Confusion on the meaning of the Vitali- Covering Lemma

Question

In Folland, Lemma 3.15 gives a version of the Vitali-Covering Lemma:

Lemma 3.15: Let $\mathscr{C}$ be a collection of open balls in $\mathbb{R}^{n}$, and let $U= \bigcup_{B \in \mathscr{C}} B$. If $c<m(U)$, there exists disjoint $B_{1}, \ldots, B_{k} \in \mathscr{C}$ such that $\sum_{j=1}^{k} m(B_{j})> 3^{-n} c$.

I am very unclear on the significance of this result.

Is it true that $U \subset \bigcup_{j=1}^{k} 3 B_{j}$? If so, how is this implied by this lemma?

Answer 1

This Lemma is not quite easy to understand just by reading the terse proof.
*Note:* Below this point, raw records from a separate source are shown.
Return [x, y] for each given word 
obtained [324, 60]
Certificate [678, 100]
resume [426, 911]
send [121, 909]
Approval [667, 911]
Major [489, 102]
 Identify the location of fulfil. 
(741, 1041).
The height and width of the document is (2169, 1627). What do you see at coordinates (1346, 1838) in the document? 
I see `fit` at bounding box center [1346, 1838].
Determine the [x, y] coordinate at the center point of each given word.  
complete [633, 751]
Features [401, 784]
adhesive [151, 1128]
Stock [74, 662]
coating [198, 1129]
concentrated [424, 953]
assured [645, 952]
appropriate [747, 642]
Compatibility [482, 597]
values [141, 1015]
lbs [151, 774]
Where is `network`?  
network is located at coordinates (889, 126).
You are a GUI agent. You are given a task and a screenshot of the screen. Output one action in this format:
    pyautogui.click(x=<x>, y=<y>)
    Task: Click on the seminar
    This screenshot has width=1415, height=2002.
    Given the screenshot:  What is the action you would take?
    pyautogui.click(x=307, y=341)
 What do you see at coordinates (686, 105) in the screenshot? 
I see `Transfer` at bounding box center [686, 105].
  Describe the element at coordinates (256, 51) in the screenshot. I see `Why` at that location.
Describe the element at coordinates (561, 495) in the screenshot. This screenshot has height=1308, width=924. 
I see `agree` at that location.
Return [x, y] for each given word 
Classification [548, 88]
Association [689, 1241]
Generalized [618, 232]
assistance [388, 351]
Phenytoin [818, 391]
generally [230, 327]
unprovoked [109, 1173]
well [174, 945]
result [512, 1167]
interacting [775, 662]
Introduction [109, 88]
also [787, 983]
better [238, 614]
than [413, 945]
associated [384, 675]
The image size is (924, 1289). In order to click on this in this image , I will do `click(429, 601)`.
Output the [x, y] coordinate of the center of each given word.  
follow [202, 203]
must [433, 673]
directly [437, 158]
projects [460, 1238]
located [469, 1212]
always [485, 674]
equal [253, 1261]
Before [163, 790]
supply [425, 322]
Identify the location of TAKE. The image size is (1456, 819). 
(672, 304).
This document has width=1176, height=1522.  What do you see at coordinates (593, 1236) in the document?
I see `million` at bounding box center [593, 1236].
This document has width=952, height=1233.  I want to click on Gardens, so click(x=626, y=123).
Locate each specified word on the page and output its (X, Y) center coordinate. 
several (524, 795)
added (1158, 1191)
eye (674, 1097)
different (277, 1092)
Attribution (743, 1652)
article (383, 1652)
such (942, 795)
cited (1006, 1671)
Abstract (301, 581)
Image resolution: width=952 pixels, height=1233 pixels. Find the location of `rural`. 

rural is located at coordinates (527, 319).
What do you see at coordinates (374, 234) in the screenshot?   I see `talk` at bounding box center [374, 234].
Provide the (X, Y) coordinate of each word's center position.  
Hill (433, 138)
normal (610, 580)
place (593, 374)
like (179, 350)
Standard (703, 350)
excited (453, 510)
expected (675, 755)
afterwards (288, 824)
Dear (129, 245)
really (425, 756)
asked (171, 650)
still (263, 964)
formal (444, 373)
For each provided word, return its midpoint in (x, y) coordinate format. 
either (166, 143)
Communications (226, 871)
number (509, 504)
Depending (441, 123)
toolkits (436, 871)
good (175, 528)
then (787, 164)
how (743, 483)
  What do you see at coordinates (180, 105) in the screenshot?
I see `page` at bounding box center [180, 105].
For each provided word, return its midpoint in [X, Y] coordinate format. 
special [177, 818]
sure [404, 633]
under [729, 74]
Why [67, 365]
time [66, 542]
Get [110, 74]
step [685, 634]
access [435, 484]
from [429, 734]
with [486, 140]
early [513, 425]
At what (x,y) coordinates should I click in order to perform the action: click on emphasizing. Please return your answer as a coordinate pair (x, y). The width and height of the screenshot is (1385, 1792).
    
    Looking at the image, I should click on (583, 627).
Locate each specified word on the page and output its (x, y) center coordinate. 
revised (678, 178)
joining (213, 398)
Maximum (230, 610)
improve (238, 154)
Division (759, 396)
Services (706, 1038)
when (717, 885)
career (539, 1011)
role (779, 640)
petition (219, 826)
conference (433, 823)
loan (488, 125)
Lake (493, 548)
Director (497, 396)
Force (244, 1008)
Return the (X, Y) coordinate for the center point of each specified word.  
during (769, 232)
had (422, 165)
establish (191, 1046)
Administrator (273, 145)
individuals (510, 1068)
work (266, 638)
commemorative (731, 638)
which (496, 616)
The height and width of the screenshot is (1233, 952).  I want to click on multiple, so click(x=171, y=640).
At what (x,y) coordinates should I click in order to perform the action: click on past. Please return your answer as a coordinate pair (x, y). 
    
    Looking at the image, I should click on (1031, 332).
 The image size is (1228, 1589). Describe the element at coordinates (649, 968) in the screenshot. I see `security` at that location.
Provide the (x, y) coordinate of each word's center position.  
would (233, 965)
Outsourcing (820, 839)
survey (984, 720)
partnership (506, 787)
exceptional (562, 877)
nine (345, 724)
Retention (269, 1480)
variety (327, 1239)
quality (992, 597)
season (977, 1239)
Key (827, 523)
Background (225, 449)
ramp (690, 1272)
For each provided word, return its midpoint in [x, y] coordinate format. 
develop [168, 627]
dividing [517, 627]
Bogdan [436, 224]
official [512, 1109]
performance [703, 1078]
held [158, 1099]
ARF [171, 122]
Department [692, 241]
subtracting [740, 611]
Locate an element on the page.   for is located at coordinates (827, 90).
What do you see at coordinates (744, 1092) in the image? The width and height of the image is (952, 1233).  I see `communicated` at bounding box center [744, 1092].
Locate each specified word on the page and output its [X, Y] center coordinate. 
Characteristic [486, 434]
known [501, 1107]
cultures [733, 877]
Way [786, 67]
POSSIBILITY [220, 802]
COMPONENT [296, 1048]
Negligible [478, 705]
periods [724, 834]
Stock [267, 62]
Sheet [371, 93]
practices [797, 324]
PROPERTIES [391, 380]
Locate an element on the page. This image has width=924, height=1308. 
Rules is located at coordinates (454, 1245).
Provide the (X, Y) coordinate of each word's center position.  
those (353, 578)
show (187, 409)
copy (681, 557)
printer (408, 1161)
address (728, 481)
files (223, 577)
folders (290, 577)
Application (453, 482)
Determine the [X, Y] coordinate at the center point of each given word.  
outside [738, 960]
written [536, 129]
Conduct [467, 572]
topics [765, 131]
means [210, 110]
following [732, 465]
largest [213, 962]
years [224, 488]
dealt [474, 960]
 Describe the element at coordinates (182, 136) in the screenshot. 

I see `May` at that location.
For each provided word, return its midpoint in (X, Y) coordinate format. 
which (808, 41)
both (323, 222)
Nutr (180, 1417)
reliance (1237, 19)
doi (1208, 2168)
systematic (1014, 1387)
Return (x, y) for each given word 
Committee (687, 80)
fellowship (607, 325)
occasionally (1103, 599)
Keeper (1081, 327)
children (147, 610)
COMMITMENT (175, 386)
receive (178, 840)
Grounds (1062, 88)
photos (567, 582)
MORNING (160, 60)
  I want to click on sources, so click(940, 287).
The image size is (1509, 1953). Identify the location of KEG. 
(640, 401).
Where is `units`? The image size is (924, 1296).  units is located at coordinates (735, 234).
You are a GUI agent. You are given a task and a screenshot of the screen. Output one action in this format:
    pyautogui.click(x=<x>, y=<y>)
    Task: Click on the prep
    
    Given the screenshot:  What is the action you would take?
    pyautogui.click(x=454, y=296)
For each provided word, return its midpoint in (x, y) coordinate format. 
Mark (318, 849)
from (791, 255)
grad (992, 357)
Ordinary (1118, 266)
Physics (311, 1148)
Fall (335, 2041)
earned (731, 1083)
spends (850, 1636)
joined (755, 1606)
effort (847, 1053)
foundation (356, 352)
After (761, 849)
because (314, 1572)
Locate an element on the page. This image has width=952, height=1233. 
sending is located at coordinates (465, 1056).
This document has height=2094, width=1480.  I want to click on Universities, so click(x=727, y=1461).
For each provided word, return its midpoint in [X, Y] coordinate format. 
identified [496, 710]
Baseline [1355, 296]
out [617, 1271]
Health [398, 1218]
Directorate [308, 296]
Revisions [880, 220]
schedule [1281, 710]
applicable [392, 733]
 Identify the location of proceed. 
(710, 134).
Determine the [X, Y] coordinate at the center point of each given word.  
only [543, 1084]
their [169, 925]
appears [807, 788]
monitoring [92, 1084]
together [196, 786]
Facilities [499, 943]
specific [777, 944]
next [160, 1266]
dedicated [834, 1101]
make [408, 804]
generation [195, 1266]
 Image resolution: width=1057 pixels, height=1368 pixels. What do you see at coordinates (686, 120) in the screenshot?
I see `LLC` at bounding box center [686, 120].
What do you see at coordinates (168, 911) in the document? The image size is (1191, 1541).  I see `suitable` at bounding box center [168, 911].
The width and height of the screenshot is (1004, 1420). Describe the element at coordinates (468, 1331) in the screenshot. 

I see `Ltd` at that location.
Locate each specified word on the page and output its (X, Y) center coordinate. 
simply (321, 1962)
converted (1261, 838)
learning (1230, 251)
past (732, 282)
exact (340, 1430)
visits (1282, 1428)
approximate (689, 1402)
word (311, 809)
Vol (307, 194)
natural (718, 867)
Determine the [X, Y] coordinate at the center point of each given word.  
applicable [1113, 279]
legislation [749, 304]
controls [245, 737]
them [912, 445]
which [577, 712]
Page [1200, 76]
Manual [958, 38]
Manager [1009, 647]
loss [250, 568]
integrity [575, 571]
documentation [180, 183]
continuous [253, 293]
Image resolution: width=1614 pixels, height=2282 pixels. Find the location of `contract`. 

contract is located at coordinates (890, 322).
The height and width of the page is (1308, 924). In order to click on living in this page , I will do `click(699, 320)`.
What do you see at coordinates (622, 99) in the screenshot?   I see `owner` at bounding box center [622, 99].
However, the following picture from wiki is much helpful:

1. Green balls represent $B_j$
2. purple balls represent the balls $A_i$ with $A_i \cap Bj \neq \emptyset$

Anwser: YES

To explain it, notice the following:

1. No isolated purple balls.
2. Purple balls will no larger than the green balls if they intersect.
3. If two balls are of the same size and both are almost disjoint. Then choose one of them to be green ball $B$ and the other, purple $A$. Then $3B \supset A $ (Verify it just by drawing circle !)

So the result indeed imply that $U \subset \bigcup_{j=1}^{k} 3 B_{j}$ (No purple balls are isolated from the covering.)

Also 1.~ 3. are implied by the proof of this Lemma. So the Lemma indeed implies this result and this picture.